19. Применение по п. 18, где связанное с гематологическим раком состояние представляет собой лейкоз или злокачественные лимфопролиферативные нарушения.

20. Применение по п. 19, где указанный лейкоз выбран из группы, состоящей из острого миелогенного лейкоза, хронического миелогенного лейкоза, мелодиспластического синдрома, острого лимфоидного лейкоза, хронического лимфоидного лейкоза и миелодиспластического синдрома.

21. Применение по п. 19 или 20, где указанный лейкоз представляет собой острый миелогенный лейкоз (AML).

22. Применение по п. 21, где указанный гематологический рак представляет собой злокачественное лимфопролиферативное нарушение.

23. Применение по п. 22, где указанное злокачественное лимфопролиферативное нарушение представляет собой лимфому.

24. Применение по п. 23, где указанная лимфома выбрана из группы, состоящей из множественной миеломы, неходжскинской лимфомы, лимфомы Беркитта и фолликулярной лимфомы (мелкоклеточной и крупноклеточной).

25. Способ разрушения клетки гематологического рака, которая экспрессирует CD123, где способ включает контактирование указанной клетки гематологического рака с цитотоксической сконструированной Т-клеткой по одному из пп. 11-14 в количестве, эффективном для разрушения указанной раковой клетки.

26. Способ создания цитотоксической Т-клетки, включающий:

(а) получение цитотоксической Т-клетки,

(б) осуществление экспрессии на поверхности указанной цитотоксической Т-клетки по меньшей мере одного CD123-специфического CAR по одному из пп. 1-8.

27. Способ по п. 26, включающий:

(а) получение цитотоксической Т-клетки,

(б) интродукцию в указанную цитотоксическую Т-клетку по меньшей мере одного полинуклеотида, кодирующего указанный CD123-специфический CAR,

(в) осуществление экспрессии указанного полинуклеотида в указанной цитотоксической Т-клетке.
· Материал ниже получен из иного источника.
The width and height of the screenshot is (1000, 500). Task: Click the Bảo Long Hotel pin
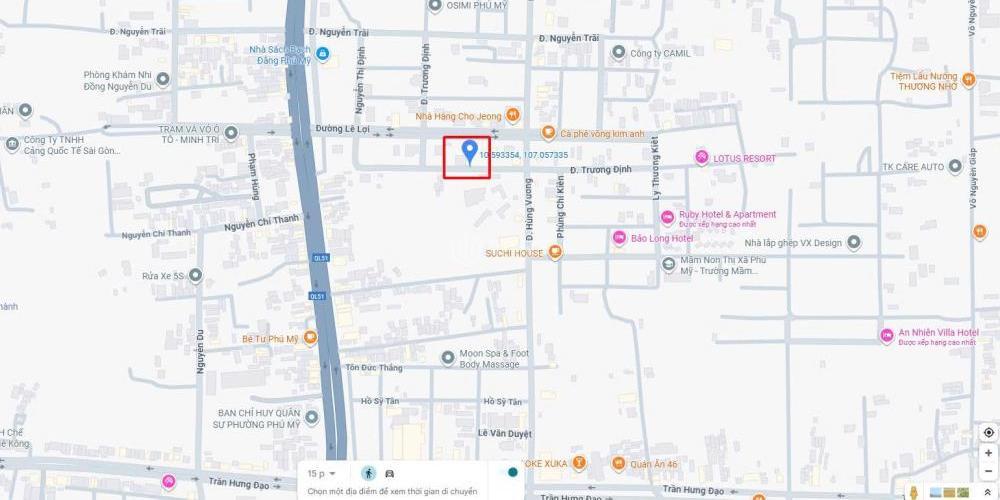619,238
28. Способ по п. 26, включающий:

(а) получение цитотоксической Т-клетки,

(б) интродукцию в указанную цитотоксическую Т-клетку по меньшей мере одного полинуклеотида, кодирующего указанный CD123-специфический CAR,

(в) интродукцию в указанную цитотоксическую Т-клетку по меньшей мере одного другого химерного антигенного рецептора, который не является специфическим в отношении CD123.

29. Способ лечения индивидуума, у которого диагностировано предзлокачественное или злокачественное, связанное с раком состояние, характеризующееся наличием экспрессирующих CD123 клеток, включающий:

(а) получение цитотоксической Т-клетки, которая экспрессирует на поверхности CD123-специфический CAR по одному из пп. 1-8,

(б) введение указанных цитотоксических Т-клеток указанному пациенту.

30. Способ по п. 29, в котором указанную Т-клетку получают от донора.

31. Способ по п. 29, в котором указанную Т-клетку получают из организма самого пациента.